[The data Boundary: Start]

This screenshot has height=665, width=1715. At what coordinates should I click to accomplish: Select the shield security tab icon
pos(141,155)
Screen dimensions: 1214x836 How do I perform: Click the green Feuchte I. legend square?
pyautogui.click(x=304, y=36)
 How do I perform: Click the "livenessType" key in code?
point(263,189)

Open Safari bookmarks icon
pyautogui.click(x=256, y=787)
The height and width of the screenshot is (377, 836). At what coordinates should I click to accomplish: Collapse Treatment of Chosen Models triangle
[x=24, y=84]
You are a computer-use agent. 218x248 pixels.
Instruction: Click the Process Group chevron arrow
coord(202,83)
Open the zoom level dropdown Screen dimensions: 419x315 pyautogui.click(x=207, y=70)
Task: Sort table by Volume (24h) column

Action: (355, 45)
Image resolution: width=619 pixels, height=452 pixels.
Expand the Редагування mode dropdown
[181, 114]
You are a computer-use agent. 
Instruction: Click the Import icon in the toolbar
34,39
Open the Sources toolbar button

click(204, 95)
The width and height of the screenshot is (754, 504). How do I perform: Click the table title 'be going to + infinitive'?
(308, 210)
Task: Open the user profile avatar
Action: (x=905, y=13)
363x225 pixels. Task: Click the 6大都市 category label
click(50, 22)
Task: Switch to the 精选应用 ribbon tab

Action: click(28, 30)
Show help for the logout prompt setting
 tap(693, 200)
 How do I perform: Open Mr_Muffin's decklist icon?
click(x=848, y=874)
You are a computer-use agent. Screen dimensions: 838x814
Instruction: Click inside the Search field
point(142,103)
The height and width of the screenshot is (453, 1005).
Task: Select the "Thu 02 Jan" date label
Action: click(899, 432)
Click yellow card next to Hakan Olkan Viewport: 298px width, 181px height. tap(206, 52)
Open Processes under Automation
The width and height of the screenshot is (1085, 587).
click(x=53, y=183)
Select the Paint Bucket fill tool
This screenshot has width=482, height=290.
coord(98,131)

[The data Boundary: End]

Required action: The answer must be every record above, repeated exactly as written.

Answer for this exercise:
This screenshot has height=665, width=1715. At what coordinates should I click to accomplish: Select the shield security tab icon
pos(141,155)
Screen dimensions: 1214x836 How do I perform: Click the green Feuchte I. legend square?
pyautogui.click(x=304, y=36)
 How do I perform: Click the "livenessType" key in code?
point(263,189)

Open Safari bookmarks icon
pyautogui.click(x=256, y=787)
The height and width of the screenshot is (377, 836). At what coordinates should I click to accomplish: Collapse Treatment of Chosen Models triangle
[x=24, y=84]
You are a computer-use agent. 218x248 pixels.
Instruction: Click the Process Group chevron arrow
coord(202,83)
Open the zoom level dropdown Screen dimensions: 419x315 pyautogui.click(x=207, y=70)
Task: Sort table by Volume (24h) column

Action: (355, 45)
Image resolution: width=619 pixels, height=452 pixels.
Expand the Редагування mode dropdown
[181, 114]
You are a computer-use agent. 
Instruction: Click the Import icon in the toolbar
34,39
Open the Sources toolbar button

click(204, 95)
The width and height of the screenshot is (754, 504). How do I perform: Click the table title 'be going to + infinitive'?
(308, 210)
Task: Open the user profile avatar
Action: (x=905, y=13)
363x225 pixels. Task: Click the 6大都市 category label
click(50, 22)
Task: Switch to the 精选应用 ribbon tab

Action: click(28, 30)
Show help for the logout prompt setting
 tap(693, 200)
 How do I perform: Open Mr_Muffin's decklist icon?
click(x=848, y=874)
You are a computer-use agent. Screen dimensions: 838x814
Instruction: Click inside the Search field
point(142,103)
The height and width of the screenshot is (453, 1005).
Task: Select the "Thu 02 Jan" date label
Action: click(899, 432)
Click yellow card next to Hakan Olkan Viewport: 298px width, 181px height. tap(206, 52)
Open Processes under Automation
The width and height of the screenshot is (1085, 587).
click(x=53, y=183)
Select the Paint Bucket fill tool
This screenshot has width=482, height=290.
coord(98,131)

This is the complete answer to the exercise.